Negative Chain

It is said that the Rust Belt supporters are heavily involved in the birth of President Trump in the United States. During Japan's high-growth period, many have lost their jobs in the manufacturing industry of the United States, which lost competition with the Japanese manufacturing industry. The society that has been built up for generations has collapsed, people have migrated or the vulnerable have been left behind.

In Japan, after the appreciation of the yen and the collapse of the bubble economy, the manufacturing industry moved overseas. The People's Republic of China and ASEAN countries have broken free from subcontracting, and China in particular is becoming the center of the world economy. However, the Chinese economy is also suffering from the trade dispute with the United States initiated by President Trump, and is falling into a situation similar to the collapse of Japan's bubble economy. The transition to the Biden administration has not changed this.

It is truly a chain of misfortune. International companies are looking for cheap labor. It is a good thing that this will lead to the transfer of technology and the growth of industries in the destination country. But what will happen to the unemployed left behind after the withdrawal? There are no easy solutions to the negative aspects of economies of scale, especially in agriculture and manufacturing.

The United States government has designated a trading partner as a currency manipulator to eliminate trade conflicts because it believes that the partner country keeps prices and wages unreasonably low, and Japan and the People's Republic of China Has been criticized. But that is not always the case. That's not the only cause. International corporations only consider selling cheaply, as Mahatma Gandhi opposed in the past colonial rule. Mass production and consumption cause external diseconomies of labor, and international companies that rob jobs are the true enemies of the United States. Their act is a deprivation that abuses the market economy and free trade. If this external diseconomies are left unchecked, it will become more oligopolistic.
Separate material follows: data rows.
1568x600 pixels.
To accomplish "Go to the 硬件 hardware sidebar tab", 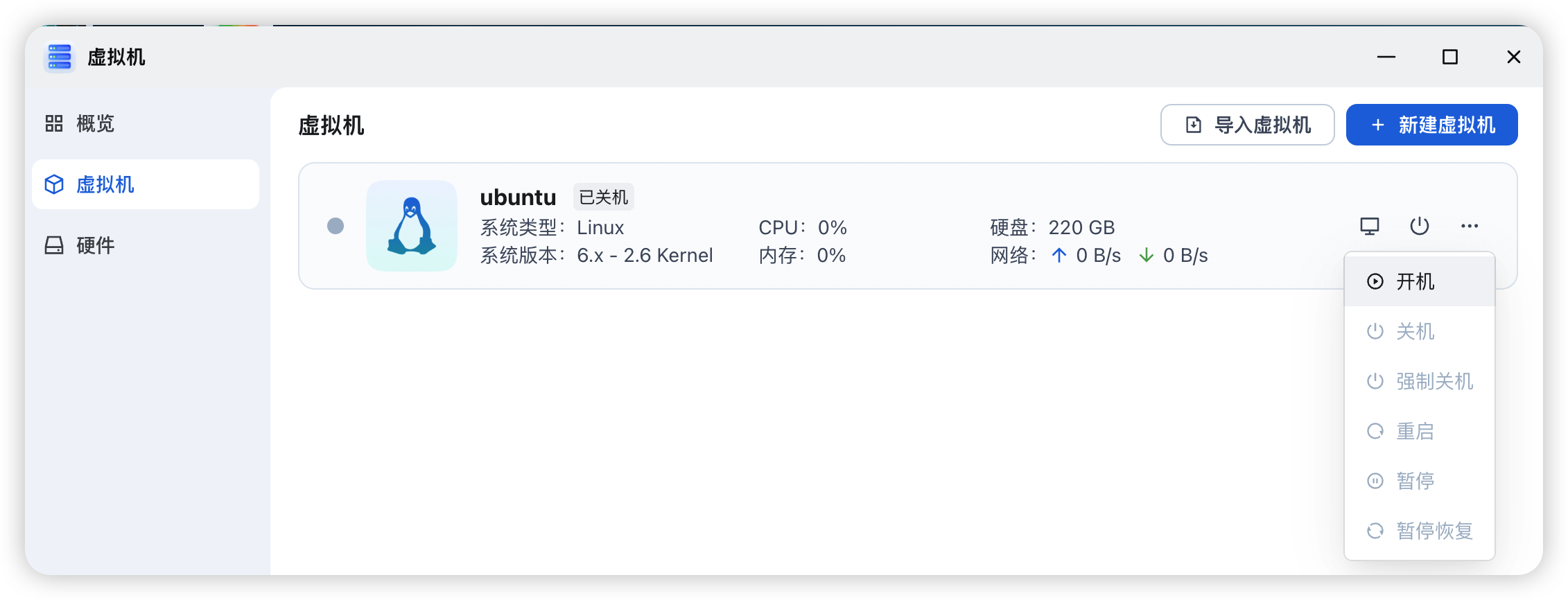I will (x=94, y=245).
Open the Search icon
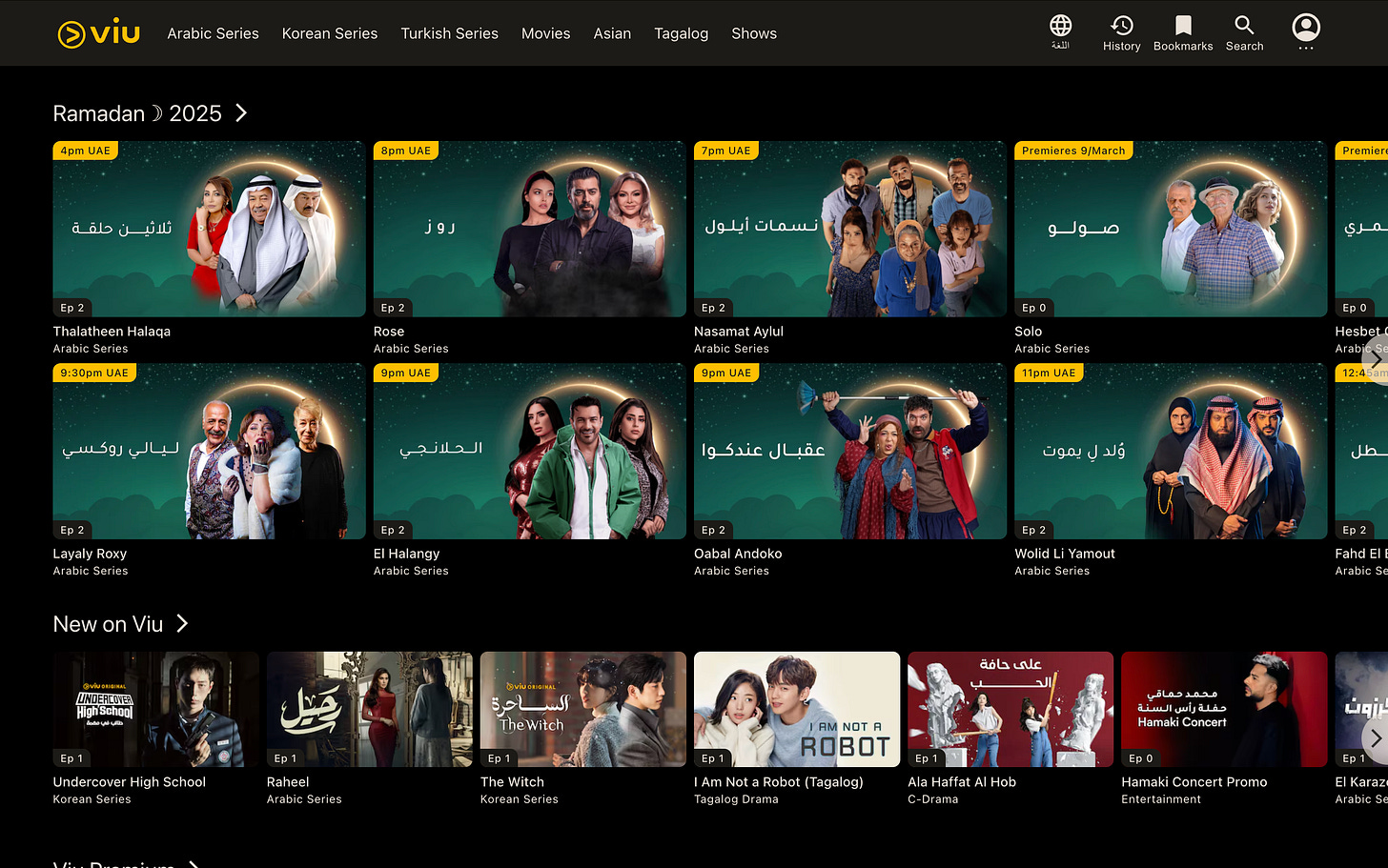Viewport: 1388px width, 868px height. pos(1243,30)
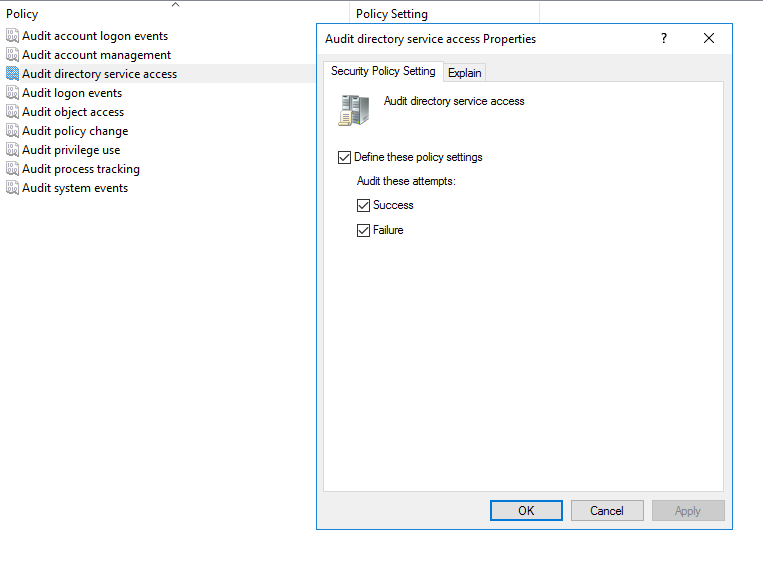Toggle the Failure audit checkbox
763x565 pixels.
coord(363,230)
Importing from countries with undeveloped Labor Standards Act, not just in the United States, is a poor import. Cheap prices and low wages will eventually close the gap, but if a company moves its manufacturing base to a country where workers are not protected by law, the workers in that country will be unhappy. The press emphasizes low prices and wages, but in reality, disposable workers, such as migrant workers in the People's Republic of China, are being sacrificed. In such cases, tariffs on under-lawed countries should be strengthened or sanctions should be imposed on international companies to promote the protection of workers. In free trade, lower tariff rates are better, but should we do so to the unhappiness of domestic and foreign workers?

In fact, imposing tariffs would be difficult because, like environmental tariffs, retaliatory tariffs would be imposed. If that is the case, how about certifying international companies that are environmentally friendly and operate under good working conditions, like the certification in which Nestle participates,[2][3] and giving them preferential treatment in terms of tariff rates? This would allow us to operate without changing the existing tax rates. If we set up a certification system based on the Sustainable Development Goals (SDGs) of the United Nations, and give preferential treatment to certified companies in terms of tariff rates and corporate tax rates in order to internalize the external diseconomies of international companies, inequity will be reduced. It is the scoring of external diseconomies.

NHK aired a BS1 special, Learning from Shibusawa Eiichi: SDGs for a Sustainable Economy, on April 3, 2021, in connection with the historical drama, Seiten wo Tsuke (Reach Beyond the Blue Sky). In the program, the efforts of companies that Shibusawa was involved in management were introduced. Market forces are truly the law of the jungle or The weak are meat, and the strong do eat. Market forces are so strict that external diseconomies are created. The tax system should favor companies that contribute to society.

It has been a long time since people talked about the hollowing out of industry. Japan's manufacturing industry has moved overseas, even to subcontractors, but has any industry developed to absorb the lost jobs? The same can be said for the Rust Belt of the United States, which lost out to Japan. There is a stark difference between the area where programmers actively established themselves and revitalized the economy, and the area depicted in the movie NOMADLAND. The only way to bring back the liveliness to a place that has lost the competition is to support business startups.